Ah, ya beat me! I don’t think my pink plastic brain that used to hold gumballs but is now a piggybank could possibly compete.
Nor could my horrendous Jar Jar Binks watch, never ever worn, which is inside a plastic thing that looks like a flashlight.
I do have a few shriveled up aliens made out of something unidentifiable which grow to many times their original size when submerged in water, however.
I own a child’s coffin, made of unfinished pine with a flat top. Back in my college days, I used to use it as a low coffee table. Occassionally someone would say “that table looks like a coffin, man” to which I’d reply “Well, that’s because it is.”
My mother had purchased it at some country auction way back when. I can’t begin to fathom why – I think she wanted to actually turn it into a table. But I took it with me since she never used it for anything and it just sat in the basement.
Oh, and to the best of my knowledge, it’s a completely unused coffin.
That’d be America on Liquor I guess.
I have a replica Maltese Falcon. It sits next to the TV with a fedora and a fake pistol. My wife ordered it from the Mysterious Bookshop in NY.
A friend on seeing it for the first time was hefting it to feel its weight he said “What’s it made of?”

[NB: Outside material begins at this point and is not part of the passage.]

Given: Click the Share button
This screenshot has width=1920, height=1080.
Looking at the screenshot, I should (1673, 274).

I of course replied, “The stuff that dreams are made of.”
A five inch long Alligator Head. I like to arrange it on the top of the entertainment center. Usually, it is seen attacking my wife’s antique dolls.

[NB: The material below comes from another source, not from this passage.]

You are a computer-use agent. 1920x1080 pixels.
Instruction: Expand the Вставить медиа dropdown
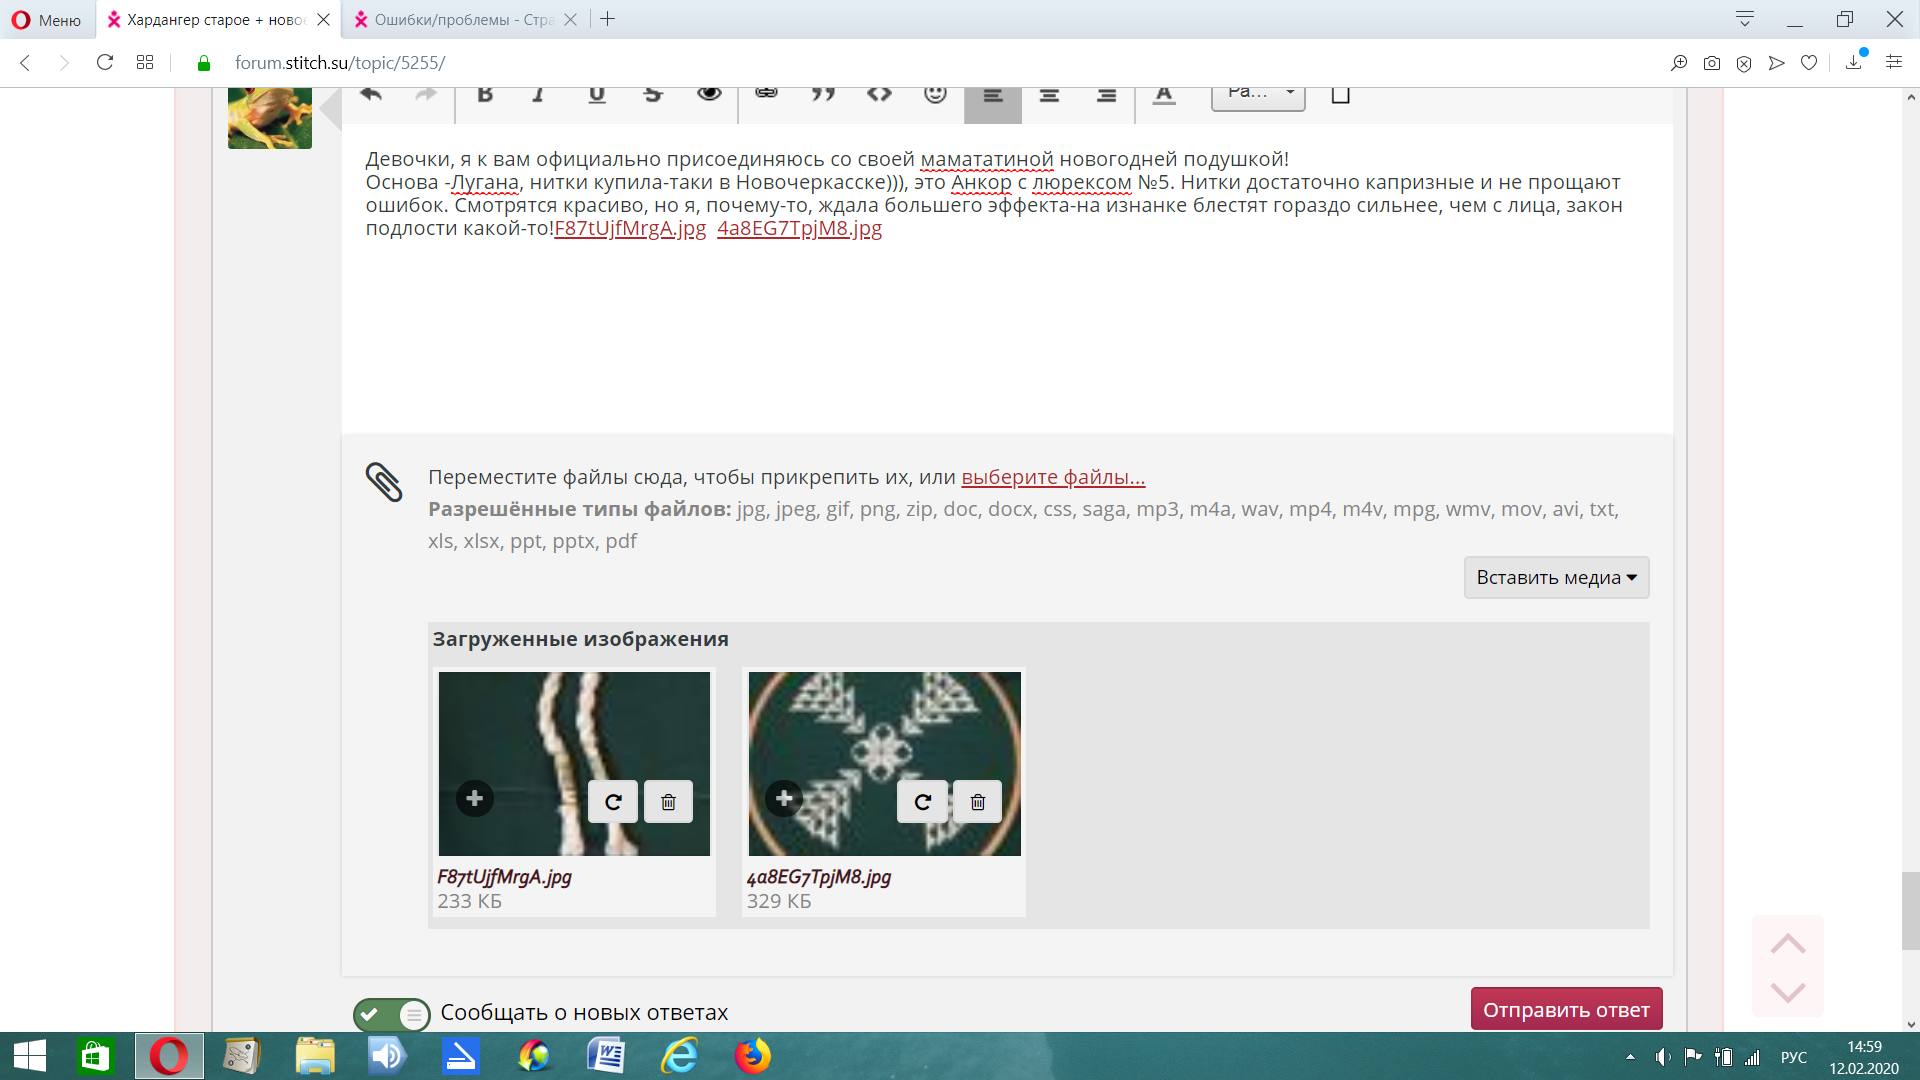1556,578
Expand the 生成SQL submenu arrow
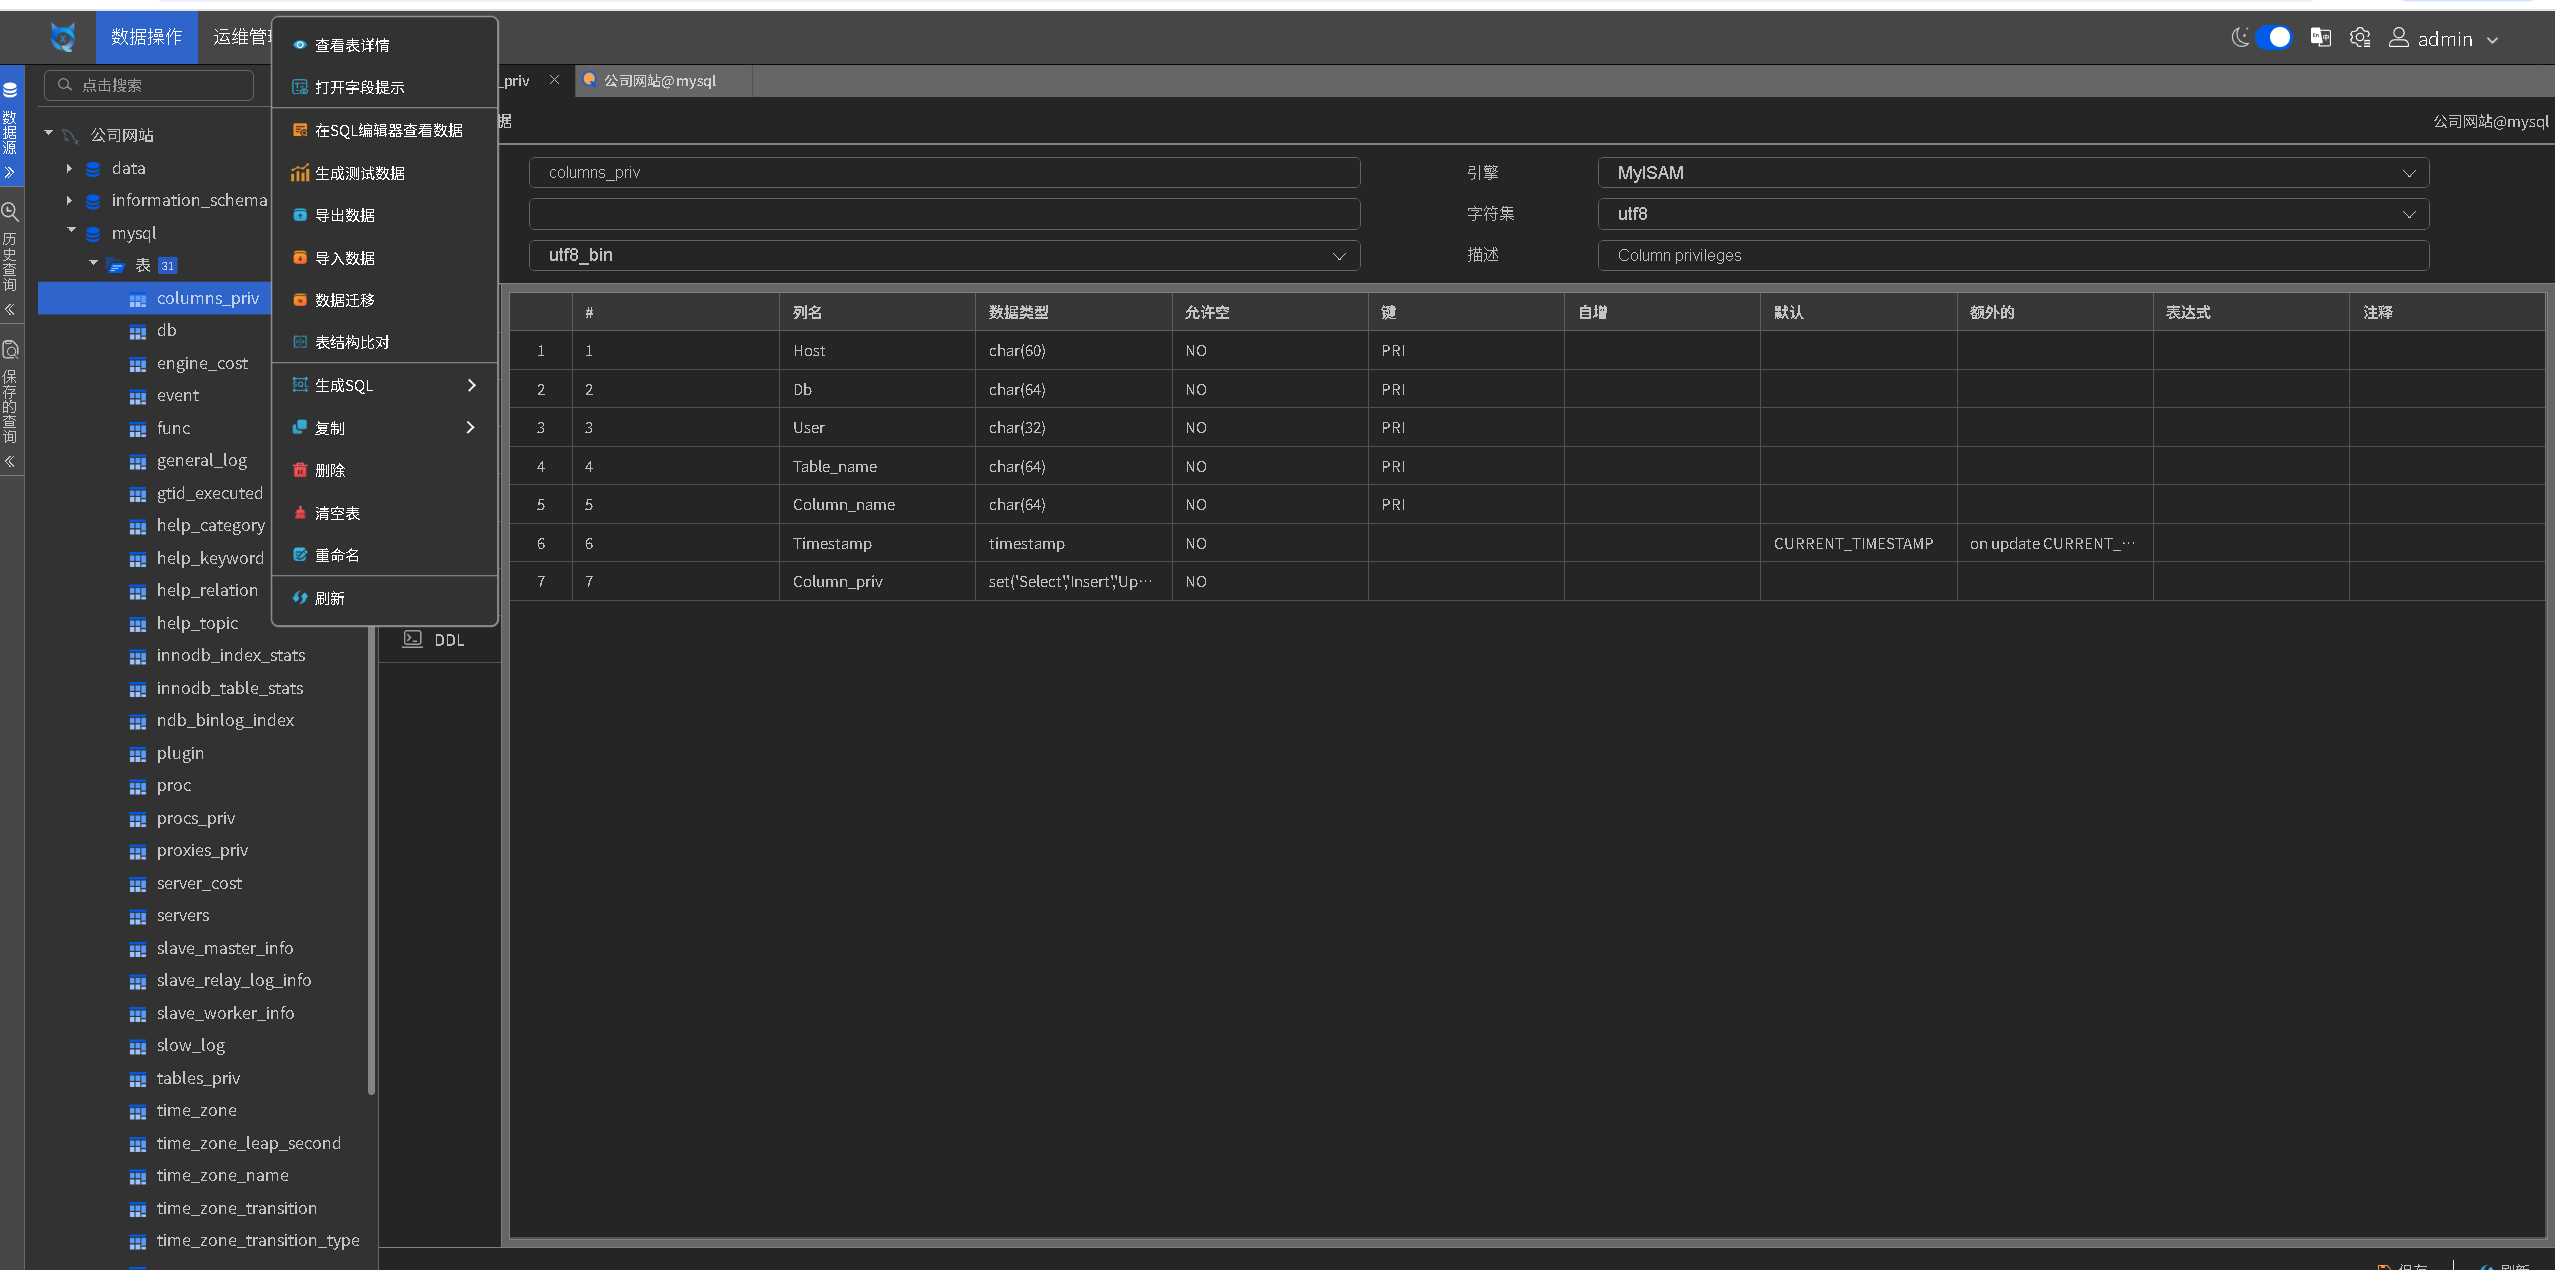 pyautogui.click(x=471, y=385)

And thats bizzar why? I have some Yankee Staduim dirt somewhere in my missing baseball memoribilia collection.
A stuffed cane toad and the Qur’an.
DocCathode, leave the light on, I’m coming over for a bit.
Don’t worry, I won’t break anything.
A can of Go-Go Passion fruit beverage. A good friend of mine unexpectedly charged off down one aisle in a grocery store while I was talking about something or other with her husband. Then she suddenly charged back and thrust the can into my field of vision. I took it from her proferred hand and stared at it, jaw going a-gape, because the can art was something I’d more expect to run across on a portalofevil.com linked page than in a midwestern grocery store.
This particular brand of Go-Go drink features a tiny anime-art girlchild with grotesquely oversized eyes, orange hair, apparently only one arm (her right), knee-high boots, and a purple skintight dress, showing off her almost entirely non-curved body. Said dress is so short that it, combined with her stance, provides a panty-shot. The “Go-Go” label is in large cheerful letters across her legs; the o’s are, respectively, the male/“mars” and female/“venus” symbols. The upwardly diagnol arrow of the first male-symbol O is pointed at her crotch. Also, her expression can be interpreted as a kind of dazed blank lust. The newer version of Go-Go fruit beverages, I am informed, still feature the disturbing anime girls, but drawn in such a way that panty-shots are no longer featured; it was the last of the panty-shot-displaying cans in the tiny stock of them, and my friend was delighted that one was still there. She was pretty tickled to be able to stun me instead of vice versa, mainly.
I stared at this for a time, nodded, and added it to the cart. The beverage itself tasted like watered-down fruit punch with extra sugar, and the ginseng and yojimbe in it didn’t give me either any superpassion powers or make the can logo any less disturbingly amusing.
An unopened can of Fosters lager from the maiden voyage of the P&O cruise ship Oriana, the printing on the can is a special commemorative design.
An unused ticket from the madien voyage of the Titantic. My grandparents were supposed to be on it, but got there too late. My sister has the other one.